- TEXT SEGMENT -
- Born: August 18, 1882 Atlanta, Georgia
- Died: July 26, 1975 (aged 92) Santa Monica, California
- Occupation: Christian occultist

= Corinne Heline =

Christian occultist

Corinne Heline (née Smith) (aka Corinne Dunklee, Corinne S. Dunklee, and Corinne S. Dunklee Heline) (August 18, 1882 in Atlanta, Georgia – July 26, 1975) was an American author, Christian mystic, and occultist who published 28 books.

==Biography==

Born to the well-to-do Duke family, part of the aristocracy of the Old South, she received a large inheritance at age 16 that allowed her to self-publish her works.

Heline received a classical and religious education. She was a lifelong student of the ancient mysteries. Her first husband was Carl M. Dunklee (died before 1920), whom she married in Denver, Colorado on July 19, 1911. Her second husband was New Age pioneer Theodore Heline (John Theodore Heline) (August 14, 1883 - February 15, 1971), whom she met at Mount Ecclesia (headquarters of The Rosicrucian Fellowship in Oceanside, California), and whom she married sometime in the period 1940–1942. Rosicrucian initiate Max Heindel (pen-name of Carl Louis von Grasshoff) (1865–1919), founder of The Rosicrucian Fellowship, became her teacher at Mount Ecclesia. Theodore undertook the publication of her mystical and occult writings.

Her magnum opus, titled New Age Bible Interpretation (7 vols.) (1935–1961), was accompanied by many other works interpreting the ancient wisdom. She is known worldwide among students of esotericism and occultism, and also in New Age circles as a pioneer. She is credited as being one of the first occult writers to use the term "New Age" in the context used by the movement. In 1940, Heline founded a quarterly magazine the New Age Interpreter. It was one of the earliest new age magazines to be published. Heline was an advocate of chromotherapy (colour healing) and authored two books on the topic, Healing and Regeneration Through Color (1943) and Color and Music in the New Age (1964).

In 1948, Heline authored Esoteric Music Based on the Musical Seership of Richard Wagner. The book gives a mystical interpretation of Richard Wagner's music dramas. Heline joined the New Age Bible and Philosophy Center at Santa Monica, California, which took the motto "Devoted to studies designed to aid the modern seeker to a spiritual reorientation in the Light of the Ancient Wisdom." Heline lectured on occult topics. In 1949, she lectured on angels and fairies in Los Angeles.

==Vegetarianism==

Heline was a vegetarian for ethical and spiritual reasons. In 1947, she was a speaker at the Calgary Unit of the Canadian Vegetarian Association. She argued that it was not God's plan for humans to eat the flesh of animals and that this was the cause of many diseases. She argued for animal protectionism and urged vegetarians to convince others that it is "harmful to serve the broken and mutilated bodies of animals as food on our tables".

Items drawn from a data source
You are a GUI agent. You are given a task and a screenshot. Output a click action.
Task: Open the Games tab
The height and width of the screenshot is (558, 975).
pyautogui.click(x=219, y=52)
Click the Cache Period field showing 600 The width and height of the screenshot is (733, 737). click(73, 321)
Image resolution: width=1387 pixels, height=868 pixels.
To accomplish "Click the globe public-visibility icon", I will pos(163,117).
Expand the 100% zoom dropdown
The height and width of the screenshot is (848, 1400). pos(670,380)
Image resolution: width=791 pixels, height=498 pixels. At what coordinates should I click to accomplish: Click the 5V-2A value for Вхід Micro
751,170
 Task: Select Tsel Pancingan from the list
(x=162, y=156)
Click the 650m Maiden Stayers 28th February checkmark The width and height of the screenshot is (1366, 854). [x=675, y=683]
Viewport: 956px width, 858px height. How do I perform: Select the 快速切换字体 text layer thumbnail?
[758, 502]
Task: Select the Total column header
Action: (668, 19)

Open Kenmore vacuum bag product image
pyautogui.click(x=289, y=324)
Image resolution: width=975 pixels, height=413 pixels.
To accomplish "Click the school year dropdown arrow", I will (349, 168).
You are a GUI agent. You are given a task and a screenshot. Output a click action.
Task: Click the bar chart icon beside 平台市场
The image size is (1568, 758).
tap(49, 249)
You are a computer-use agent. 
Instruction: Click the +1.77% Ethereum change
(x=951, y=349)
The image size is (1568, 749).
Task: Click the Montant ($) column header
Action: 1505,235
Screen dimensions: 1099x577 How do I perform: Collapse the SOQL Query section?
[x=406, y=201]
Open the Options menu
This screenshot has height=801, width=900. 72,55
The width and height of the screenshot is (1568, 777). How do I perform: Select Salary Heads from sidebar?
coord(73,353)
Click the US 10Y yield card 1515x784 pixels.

- SET OF TASKS -
A: Do these statements agree with the Corinne Heline biography above the lines? Answer yes or no for each, quoting the deciding words: (i) Heline married Carl M. Dunklee in Denver, Colorado. (ii) Heline founded the New Age Interpreter as a monthly magazine. (iii) In 1949, Heline lectured on angels and fairies in San Francisco.
B: Could you continue the Corinne Heline biography from its final sentence onward?

- RESULTS FOR EACH TASK -
A:
(i) Yes: "whom she married in Denver, Colorado on July 19, 1911"
(ii) No: "In 1940, Heline founded a quarterly magazine the New Age Interpreter."
(iii) No: "In 1949, she lectured on angels and fairies in Los Angeles."

B:
==Writings==

- Magnum opus
  - New Age Bible Interpretation (1954)
    - Old Testament: Vol I Five Books of Moses and Joshua; Vol II Part I. Solomon and the Temple Builders – Part II. Books of Initiation; Vol III Part I. The Promise – Part II. The Preparation
    - New Testament: Vol IV Preparation for Coming of the Light of the World; Vol V The Christ and His Mission; Vol VI The Work of the Apostles and Paul and Book of Revelation (The Three Degrees of Discipleship ); Vol VII Mystery of the Christos (The Harp of David , The Twelve Holy Days )
- Other books on Bible interpretation
  - Tarot and the Bible
  - Mythology and the Bible
  - Mystic Masonry and the Bible
  - Occult Anatomy and the Bible (New Birth Through Regeneration])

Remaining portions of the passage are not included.